I feel my summer before re-entering the high school for my senior year was a turning point for me. I met Broc, a poetry student from the Iowa Writer’s Workshop, while attending the Iowa Young Writer’s Studio for two weeks. He was my summer workshop teacher’s friend, and I had lunch with him for a brief moment, talking about identity and writing. It was a brief conversation, but I felt it was a deep-rooted conversation. He was a tall and lanky man with cigar-stained teeth, Buddy Holly glasses, and arms tattooed all over with the paintings and words of William Blake. He said he could have never survived life without Blake. He didn’t know how he had made it through 26 years, but he had made it.

The following week, I received a letter from Broc. “I’m writing you a little note because I thought when I met you the other day, I recognized something in you I went through once…once you’re out of the woods, the world becomes much friendlier, I promise.” I knew what he meant. It made me feel good. “Listen: every jock and housewife and fireman in this country has a poem buried in their sock drawer. They are ashamed of it and embarrassed by it and sort of proud of it too. But those people lack courage. They can’t share. Have courage.
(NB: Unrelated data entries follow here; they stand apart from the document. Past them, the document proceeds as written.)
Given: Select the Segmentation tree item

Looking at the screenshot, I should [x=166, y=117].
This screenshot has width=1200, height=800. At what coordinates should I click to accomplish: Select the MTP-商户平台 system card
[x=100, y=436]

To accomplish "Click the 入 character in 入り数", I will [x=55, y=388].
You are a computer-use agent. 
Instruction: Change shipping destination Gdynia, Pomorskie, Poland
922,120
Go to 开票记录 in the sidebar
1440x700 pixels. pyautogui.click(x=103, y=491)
Share.”

I went through many psychological doubts a bit earlier than most people did. I’ve come to realize everyone goes through a process of finding out how perceived reality and truth are at opposite ends of the cave entrance. Even people we don’t consider the “great thinkers of the West” have pondered this very notion. I think it’s one of the hardest things to learn in life, to differentiate these two realities, and to find happiness in between. Hard times, depressing times, sad times – these are all things we have to learn to deal with. Adolescence, war and war remembrance, and the transition to adulthood are lonely and at times frightening parts of life. But I have made it through. I know I have.
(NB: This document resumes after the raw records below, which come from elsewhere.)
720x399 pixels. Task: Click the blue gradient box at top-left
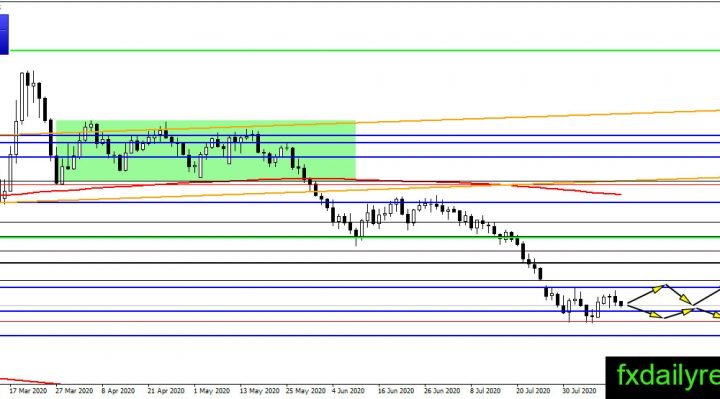[4, 34]
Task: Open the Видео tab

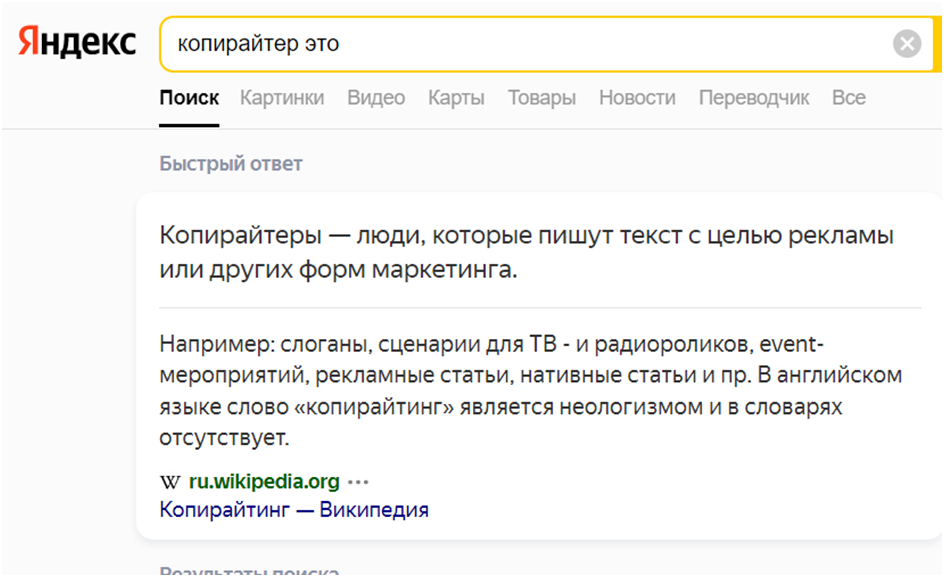Action: coord(376,98)
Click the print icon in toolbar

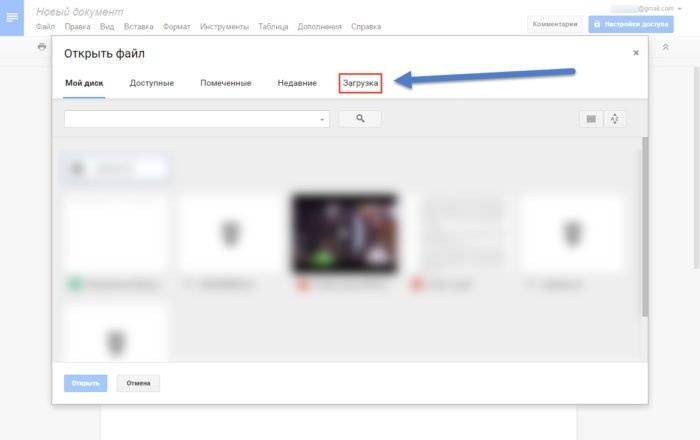pyautogui.click(x=42, y=47)
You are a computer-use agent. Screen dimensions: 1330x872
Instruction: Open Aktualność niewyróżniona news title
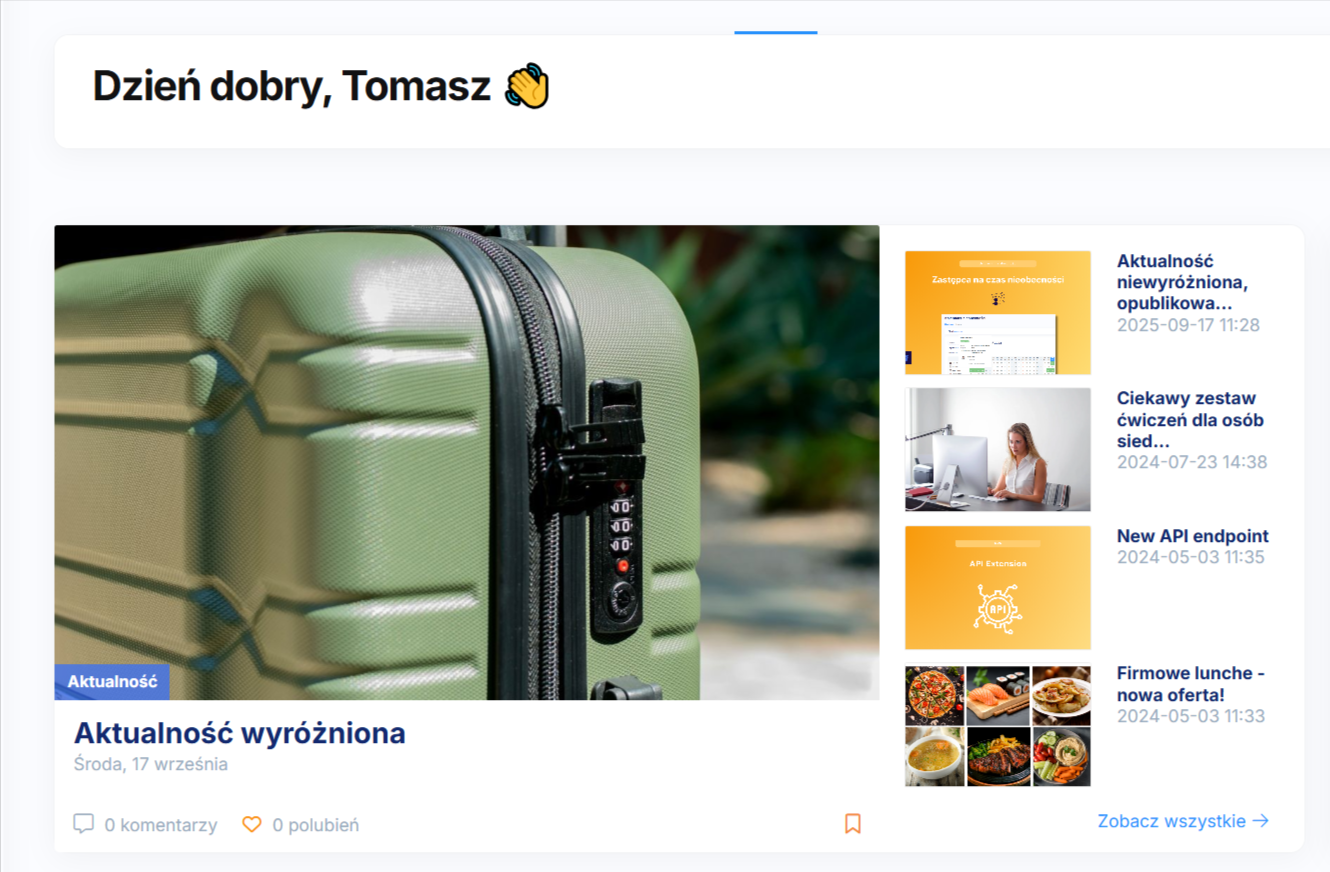[x=1183, y=282]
From that letter, I understood that I am what I do. I am not only what I think and feel. If I want to know and understand who I am, I have to look at what I do. I have to have the courage to share who I am. Experiences, people, contemplative reflection – they have all helped me recognize beauty and answer questions that have hounded me. I will not fail to remember being in the darkness, just as Plato encourages us to remember this in the Allegory of the Cave. I will do, just as John Okada did when he wrote of his painful post-camp Nikkei experiences, despite dying in obscurity, never having been accepted even in his own community of Japanese Americans. I will share, just as Frank Chin shares when he confronts his frustrations over the stereotypes of Asians in America, frustrations over the loss of authenticity and culture and language, frustrations over the feeding of western misperceptions of Asian Americans. I will make it, just as Broc said I will.

I can say that I learned things the “hard way,” but the beautiful thing about life is that most of us have been there at one point of our lives. At the time, I did not know how to deal with negativity. Second-generation New York school poet Ted Berrigan might have called this our “stupid ineptitude.” We were all there. What we have to learn from these experiences, however, is that that is not the end of everything. Writing, reading, talking, thinking, and most importantly, doing – these can all be a positive outlet. We can always turn our negativity into a positive outlet.
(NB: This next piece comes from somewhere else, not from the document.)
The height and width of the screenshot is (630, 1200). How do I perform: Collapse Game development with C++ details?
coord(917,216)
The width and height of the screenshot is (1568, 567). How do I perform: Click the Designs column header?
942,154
Through writing for my school newspaper, expressing what I feel should be voiced on campus; through discussing or expressing myself in class a different cultural, social, and critical perception on the materials covered in a class; through, most importantly, showing and expressing benevolence to the community that surrounds me – I feel I can make change, even on a grassroots level. I will not be shut up in prose or feel bogged down in the baggage of my own body organs. I will share myself, my culture, my history – everything. Happiness lies in the eyes of the beholder, and I will perceive happiness, with the help of Broc’s friendship, Broc’s wisdom.